Giacomo Fontana is a PhD candidate at the Institute of Archaeology, University College London (UCL), and an associated researcher at the Royal Netherlands Institute in Rome (KNIR). His research focuses on non-urban societal organization, marginal environments, and computational methods. He holds a BA in Cultural Heritage from the University of Bologna and a MA (Research) in Archaeology from Leiden University. He is the project director of the Ancient Hillfort Survey and one of the field directors of the KNIR research program on Mountain Archaeology. He received several grants and prizes for his research and worked for several research institutions spanning Europe, the USA and the Arabian Peninsula as an expert on computational methods in archaeology. He is currently the coordinator of the Computational Clinic at the Institute of Archaeology (UCL).

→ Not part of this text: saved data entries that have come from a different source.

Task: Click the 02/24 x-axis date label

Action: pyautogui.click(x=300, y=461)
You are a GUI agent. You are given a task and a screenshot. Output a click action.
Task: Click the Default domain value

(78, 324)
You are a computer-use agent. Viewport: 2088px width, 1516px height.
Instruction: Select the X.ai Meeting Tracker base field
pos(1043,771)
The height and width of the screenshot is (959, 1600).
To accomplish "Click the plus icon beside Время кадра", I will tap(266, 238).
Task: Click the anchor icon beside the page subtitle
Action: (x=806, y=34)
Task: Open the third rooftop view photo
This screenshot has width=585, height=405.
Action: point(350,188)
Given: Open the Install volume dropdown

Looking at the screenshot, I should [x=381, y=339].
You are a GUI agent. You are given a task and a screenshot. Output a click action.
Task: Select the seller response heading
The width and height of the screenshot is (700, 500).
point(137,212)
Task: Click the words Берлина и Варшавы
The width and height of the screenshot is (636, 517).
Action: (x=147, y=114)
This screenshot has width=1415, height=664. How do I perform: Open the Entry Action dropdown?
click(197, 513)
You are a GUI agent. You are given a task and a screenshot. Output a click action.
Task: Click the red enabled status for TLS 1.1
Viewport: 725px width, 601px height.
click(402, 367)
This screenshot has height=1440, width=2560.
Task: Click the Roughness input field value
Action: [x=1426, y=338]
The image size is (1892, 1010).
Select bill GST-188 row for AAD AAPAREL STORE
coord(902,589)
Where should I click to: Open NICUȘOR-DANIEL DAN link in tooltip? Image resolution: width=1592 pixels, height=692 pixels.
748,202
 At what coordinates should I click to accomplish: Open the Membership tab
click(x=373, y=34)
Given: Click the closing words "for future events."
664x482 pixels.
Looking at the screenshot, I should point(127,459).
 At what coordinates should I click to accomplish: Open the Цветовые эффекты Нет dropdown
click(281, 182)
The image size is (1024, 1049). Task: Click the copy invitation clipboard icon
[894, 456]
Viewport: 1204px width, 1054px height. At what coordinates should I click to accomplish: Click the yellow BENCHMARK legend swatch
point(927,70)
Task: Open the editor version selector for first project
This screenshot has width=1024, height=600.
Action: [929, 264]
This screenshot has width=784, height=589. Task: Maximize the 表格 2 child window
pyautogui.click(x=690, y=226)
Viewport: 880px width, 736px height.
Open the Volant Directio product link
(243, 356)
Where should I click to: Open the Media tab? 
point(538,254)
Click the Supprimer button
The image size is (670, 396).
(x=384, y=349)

I am interested in investigating alternative ways to organise complex societies that do not conform to the urban model, particularly for the study of environments often perceived as marginal. My current PhD research investigates the resilience of the non-urban Samnite mountain society through the lenses of remote sensing and statistical modeling. I aim to highlight the forms of socio-political organisation that led to the Samnites’ remarkable military and political performance during the first millennium BCE.
Before my PhD, my studies focussed on nomadic societies of the deserts of the Arabian Peninsula. The theoretical framework that I developed during this time was pivotal in my current doctoral work. It allowed me to view the long-term debates about pre-Roman Italy with a fresh perspective and to appreciate the novel and original character of the non-urban forms of organisation developed in the Italian Apennines during the first millennium BCE. Historical and methodological biases have largely dominated the understanding of these societies. My research is deconstructing these biases by using new theoretical approaches paired with recently developed methodological tools. To this end, I also started a new project, the Ancient Hillfort Survey, that consists of a large-scale systematic lidar-based study and ground-truthing of Samnium, south-central Italy, aimed at detecting hillfort sites, both pre-Roman and medieval. This work allowed for the creation of a new representative dataset of hillforts unbiased by site location or vegetation cover, which I am now using to develop robust interpretation of Samnite society based on statistical analysis. My interest also extends to the Italian Alps, where I am applying the statistical tools I am developing to address similar sites and research questions to those I am exploring in Samnium. I am now also starting to use these techniques for a comparative study on hillfort sites, mountain societies, and Roman expansion across south-central Italy, the Iberian peninsula, British Islands, and the south of the Balkan Peninsula.